Dr. Cyrus Aidun (Advisor)

Dr. Gilda Barabino(Advisor)

Dr. Edward Botchwey

Dr. Brandon Dixon

Dr. Wilbur Lam

 

Title: MICROFLUIDIC DEVICES FOR STIFFNESS DEPENDENT ENRICHMENT OF

RED BLOOD CELL SUBPOPULATION

 

Red blood cells being the most dominant cell type of blood are often the target of many

hematologic diseases such as sickle cell disease, malaria, spherocytosis and some types of

cancers. In addition to affecting biological properties, these diseases also alter biomechanical

properties such as morphology, size and stiffness of red blood cells. Separating or enriching

the cellular components of blood into subpopulation based on their bio-mechanical

properties and analyzing them have the potential to lead to enhanced strategies for assessment

and treatment of these diseases. Current techniques and equipment for diseased cell

sample enrichment are time consuming, expensive and need well trained professionals to

be conducted. Microfluidic platform based red blood cell enrichment device is one of the

most promising technologies that are currently the subject of considerable interest among

researchers because of its low cost, high throughput, easy operation and the potential to

do enrichment within the physiological flow condition. In this research work, microfluidic

devices were designed, fabricated and tested for enriching red blood cell subpopulations

based on their stiffness from a mixture of stiff and normal red blood cells. In the first portion

of the work, lab developed numerical simulation tools were deployed to study stiffness

dependent margination pattern of red blood cells in high aspect ratio straight microchannels

with rectangular cross-section. Stiff red blood cells were observed to marginate near the

channel walls whereas normal (and hence more deformable) red blood cells were observed

to marginate around the center line of the channel regardless whether cell-cell interaction

was significant or not. Cells of different stiffness reached to their equilibrium locations

faster in channels with smaller cross sections. Increasing flow Reynolds number and hence

the flow rate resulted in stronger segregation between normal and stiff red blood cells for

the whole range of Reynolds numbers for which simulations were run. Increasing cell volume

fraction in solution also boosted separation between cells of different stiffness. Based

on the findings of the simulations, two types of cell enrichment devices were designed and

fabricated, simple straight channel device and multistep device. The simple straight channel

device was tested for a wide range of flow Reynolds number and cell volume fractions.

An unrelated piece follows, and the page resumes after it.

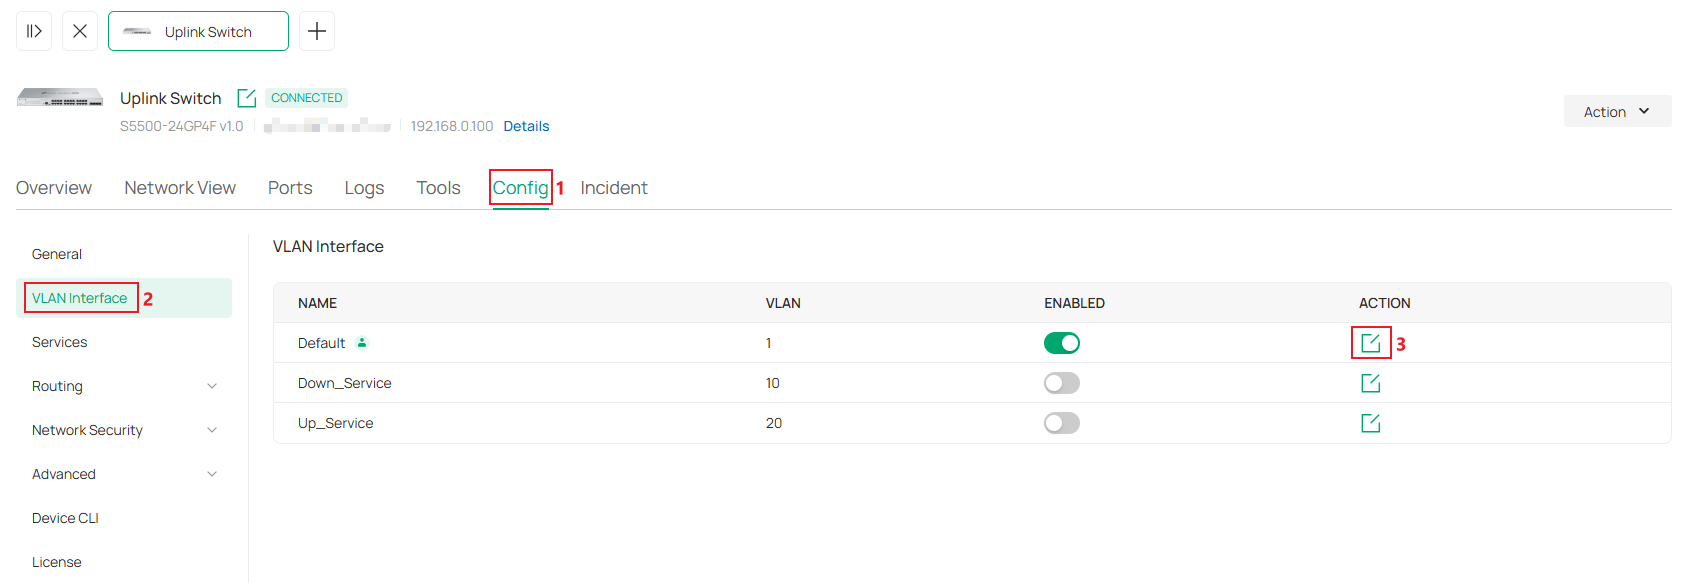This screenshot has width=1684, height=583.
Task: Edit the Down_Service VLAN interface
Action: click(1370, 382)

Simple straight channels were observed to perform better with increasing flow Reynolds

number and cell volume fraction up to certain threshold for each of them, and after that

threshold there was no significant improvement of performance. Numerical simulations

were conducted with parameters matching with some of the experiments and the results

obtained were remarkably close to those from the experiments. Statistical analysis on experimental

data found the effect of individual parameters, flow Reynolds number and cell

volume fraction, to be significant. It also revealed that there was significant interaction between

the factors flow Reynolds number and volume fraction. This implies that the extent

of the effect of one factor (e.g. flow Reynolds number) changes when the value of the

other factor (e.g. volume fraction) varies. The multistep device was also tested for different

combinations of flow Reynolds number and cell volume fraction and, was observed

to perform 1.6 times to 3.15 times better in enriching stiff cells from a mixture of stiff and

normally deformable red blood cells. To our knowledge this is the first study that incorporated

such rigorous multiphysics simulations to support experimental study on stiffness

dependent margination of red blood cells in straight micro-channels. This research work

revealed previously unreported information about stiffness dependent cell enrichment with

simple straight channel microfluidic device and proposed a new device that performed significantly

better than the simple straight channel device.